START Study material
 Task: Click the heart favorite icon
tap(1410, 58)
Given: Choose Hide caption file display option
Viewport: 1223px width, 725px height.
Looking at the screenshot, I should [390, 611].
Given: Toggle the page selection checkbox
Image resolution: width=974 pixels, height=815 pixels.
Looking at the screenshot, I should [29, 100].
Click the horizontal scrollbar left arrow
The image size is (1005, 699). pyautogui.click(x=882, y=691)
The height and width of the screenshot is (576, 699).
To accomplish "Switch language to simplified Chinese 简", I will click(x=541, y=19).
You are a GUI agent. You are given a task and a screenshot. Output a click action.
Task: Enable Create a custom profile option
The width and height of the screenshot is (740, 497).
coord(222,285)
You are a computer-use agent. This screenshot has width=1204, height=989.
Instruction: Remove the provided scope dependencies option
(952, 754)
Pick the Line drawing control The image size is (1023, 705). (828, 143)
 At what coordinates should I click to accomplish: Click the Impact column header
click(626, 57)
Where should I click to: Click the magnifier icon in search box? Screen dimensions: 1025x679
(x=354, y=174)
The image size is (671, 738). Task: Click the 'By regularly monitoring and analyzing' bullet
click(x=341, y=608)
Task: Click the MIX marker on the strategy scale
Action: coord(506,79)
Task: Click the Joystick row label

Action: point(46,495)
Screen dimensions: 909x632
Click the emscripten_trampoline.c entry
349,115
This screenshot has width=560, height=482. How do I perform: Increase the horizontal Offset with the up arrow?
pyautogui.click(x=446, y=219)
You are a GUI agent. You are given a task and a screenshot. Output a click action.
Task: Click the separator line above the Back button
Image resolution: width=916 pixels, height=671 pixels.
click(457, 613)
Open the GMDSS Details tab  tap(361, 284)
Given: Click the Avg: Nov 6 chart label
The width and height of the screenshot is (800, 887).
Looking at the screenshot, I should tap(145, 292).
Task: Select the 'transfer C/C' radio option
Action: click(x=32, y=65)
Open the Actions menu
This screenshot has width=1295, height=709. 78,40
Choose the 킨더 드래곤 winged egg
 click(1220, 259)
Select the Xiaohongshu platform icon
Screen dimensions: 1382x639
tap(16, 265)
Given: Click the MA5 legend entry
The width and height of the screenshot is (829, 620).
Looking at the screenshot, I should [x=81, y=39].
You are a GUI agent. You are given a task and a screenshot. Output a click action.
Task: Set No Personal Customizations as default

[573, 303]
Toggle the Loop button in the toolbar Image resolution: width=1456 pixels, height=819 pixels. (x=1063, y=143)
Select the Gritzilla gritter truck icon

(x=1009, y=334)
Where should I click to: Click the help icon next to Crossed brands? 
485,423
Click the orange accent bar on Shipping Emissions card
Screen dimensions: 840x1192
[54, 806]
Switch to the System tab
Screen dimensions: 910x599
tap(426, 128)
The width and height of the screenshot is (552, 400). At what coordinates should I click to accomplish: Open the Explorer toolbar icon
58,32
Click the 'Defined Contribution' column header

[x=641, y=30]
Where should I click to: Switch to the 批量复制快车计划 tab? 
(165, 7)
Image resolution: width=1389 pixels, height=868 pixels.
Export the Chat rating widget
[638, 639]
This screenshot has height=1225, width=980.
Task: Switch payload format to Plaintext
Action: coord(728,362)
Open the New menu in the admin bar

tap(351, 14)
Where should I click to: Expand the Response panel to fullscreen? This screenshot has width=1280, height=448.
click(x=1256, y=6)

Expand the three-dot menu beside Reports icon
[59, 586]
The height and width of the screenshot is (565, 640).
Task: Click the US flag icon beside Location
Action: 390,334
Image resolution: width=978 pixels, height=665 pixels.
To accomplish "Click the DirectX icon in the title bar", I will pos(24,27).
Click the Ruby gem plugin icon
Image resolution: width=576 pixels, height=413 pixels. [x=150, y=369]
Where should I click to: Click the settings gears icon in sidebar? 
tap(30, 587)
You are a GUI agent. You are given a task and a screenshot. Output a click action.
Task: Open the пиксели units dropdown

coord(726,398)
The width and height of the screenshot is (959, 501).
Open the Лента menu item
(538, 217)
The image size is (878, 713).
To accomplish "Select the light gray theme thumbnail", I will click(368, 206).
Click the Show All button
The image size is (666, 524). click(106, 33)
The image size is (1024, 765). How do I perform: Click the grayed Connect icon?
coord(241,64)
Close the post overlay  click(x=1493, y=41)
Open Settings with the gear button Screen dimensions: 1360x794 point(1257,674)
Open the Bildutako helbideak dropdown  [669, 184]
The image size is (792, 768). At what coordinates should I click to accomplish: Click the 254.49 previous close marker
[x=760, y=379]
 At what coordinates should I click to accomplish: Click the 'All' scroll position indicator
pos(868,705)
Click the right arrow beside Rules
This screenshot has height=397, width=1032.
END Study material
About this exercise
Type out all of the records again, exactly.

Response to this exercise
 Task: Click the heart favorite icon
tap(1410, 58)
Given: Choose Hide caption file display option
Viewport: 1223px width, 725px height.
Looking at the screenshot, I should [390, 611].
Given: Toggle the page selection checkbox
Image resolution: width=974 pixels, height=815 pixels.
Looking at the screenshot, I should [29, 100].
Click the horizontal scrollbar left arrow
The image size is (1005, 699). pyautogui.click(x=882, y=691)
The height and width of the screenshot is (576, 699).
To accomplish "Switch language to simplified Chinese 简", I will click(x=541, y=19).
You are a GUI agent. You are given a task and a screenshot. Output a click action.
Task: Enable Create a custom profile option
The width and height of the screenshot is (740, 497).
coord(222,285)
You are a computer-use agent. This screenshot has width=1204, height=989.
Instruction: Remove the provided scope dependencies option
(952, 754)
Pick the Line drawing control The image size is (1023, 705). (828, 143)
 At what coordinates should I click to accomplish: Click the Impact column header
click(626, 57)
Where should I click to: Click the magnifier icon in search box? Screen dimensions: 1025x679
(x=354, y=174)
The image size is (671, 738). Task: Click the 'By regularly monitoring and analyzing' bullet
click(x=341, y=608)
Task: Click the MIX marker on the strategy scale
Action: coord(506,79)
Task: Click the Joystick row label

Action: point(46,495)
Screen dimensions: 909x632
Click the emscripten_trampoline.c entry
349,115
This screenshot has width=560, height=482. How do I perform: Increase the horizontal Offset with the up arrow?
pyautogui.click(x=446, y=219)
You are a GUI agent. You are given a task and a screenshot. Output a click action.
Task: Click the separator line above the Back button
Image resolution: width=916 pixels, height=671 pixels.
click(457, 613)
Open the GMDSS Details tab  tap(361, 284)
Given: Click the Avg: Nov 6 chart label
The width and height of the screenshot is (800, 887).
Looking at the screenshot, I should tap(145, 292).
Task: Select the 'transfer C/C' radio option
Action: click(x=32, y=65)
Open the Actions menu
This screenshot has width=1295, height=709. 78,40
Choose the 킨더 드래곤 winged egg
 click(1220, 259)
Select the Xiaohongshu platform icon
Screen dimensions: 1382x639
tap(16, 265)
Given: Click the MA5 legend entry
The width and height of the screenshot is (829, 620).
Looking at the screenshot, I should [x=81, y=39].
You are a GUI agent. You are given a task and a screenshot. Output a click action.
Task: Set No Personal Customizations as default

[573, 303]
Toggle the Loop button in the toolbar Image resolution: width=1456 pixels, height=819 pixels. (x=1063, y=143)
Select the Gritzilla gritter truck icon

(x=1009, y=334)
Where should I click to: Click the help icon next to Crossed brands? 
485,423
Click the orange accent bar on Shipping Emissions card
Screen dimensions: 840x1192
[54, 806]
Switch to the System tab
Screen dimensions: 910x599
tap(426, 128)
The width and height of the screenshot is (552, 400). At what coordinates should I click to accomplish: Open the Explorer toolbar icon
58,32
Click the 'Defined Contribution' column header

[x=641, y=30]
Where should I click to: Switch to the 批量复制快车计划 tab? 
(165, 7)
Image resolution: width=1389 pixels, height=868 pixels.
Export the Chat rating widget
[638, 639]
This screenshot has height=1225, width=980.
Task: Switch payload format to Plaintext
Action: coord(728,362)
Open the New menu in the admin bar

tap(351, 14)
Where should I click to: Expand the Response panel to fullscreen? This screenshot has width=1280, height=448.
click(x=1256, y=6)

Expand the three-dot menu beside Reports icon
[59, 586]
The height and width of the screenshot is (565, 640).
Task: Click the US flag icon beside Location
Action: 390,334
Image resolution: width=978 pixels, height=665 pixels.
To accomplish "Click the DirectX icon in the title bar", I will pos(24,27).
Click the Ruby gem plugin icon
Image resolution: width=576 pixels, height=413 pixels. [x=150, y=369]
Where should I click to: Click the settings gears icon in sidebar? 
tap(30, 587)
You are a GUI agent. You are given a task and a screenshot. Output a click action.
Task: Open the пиксели units dropdown

coord(726,398)
The width and height of the screenshot is (959, 501).
Open the Лента menu item
(538, 217)
The image size is (878, 713).
To accomplish "Select the light gray theme thumbnail", I will click(368, 206).
Click the Show All button
The image size is (666, 524). click(106, 33)
The image size is (1024, 765). How do I perform: Click the grayed Connect icon?
coord(241,64)
Close the post overlay  click(x=1493, y=41)
Open Settings with the gear button Screen dimensions: 1360x794 point(1257,674)
Open the Bildutako helbideak dropdown  [669, 184]
The image size is (792, 768). At what coordinates should I click to accomplish: Click the 254.49 previous close marker
[x=760, y=379]
 At what coordinates should I click to accomplish: Click the 'All' scroll position indicator
pos(868,705)
Click the right arrow beside Rules
This screenshot has height=397, width=1032.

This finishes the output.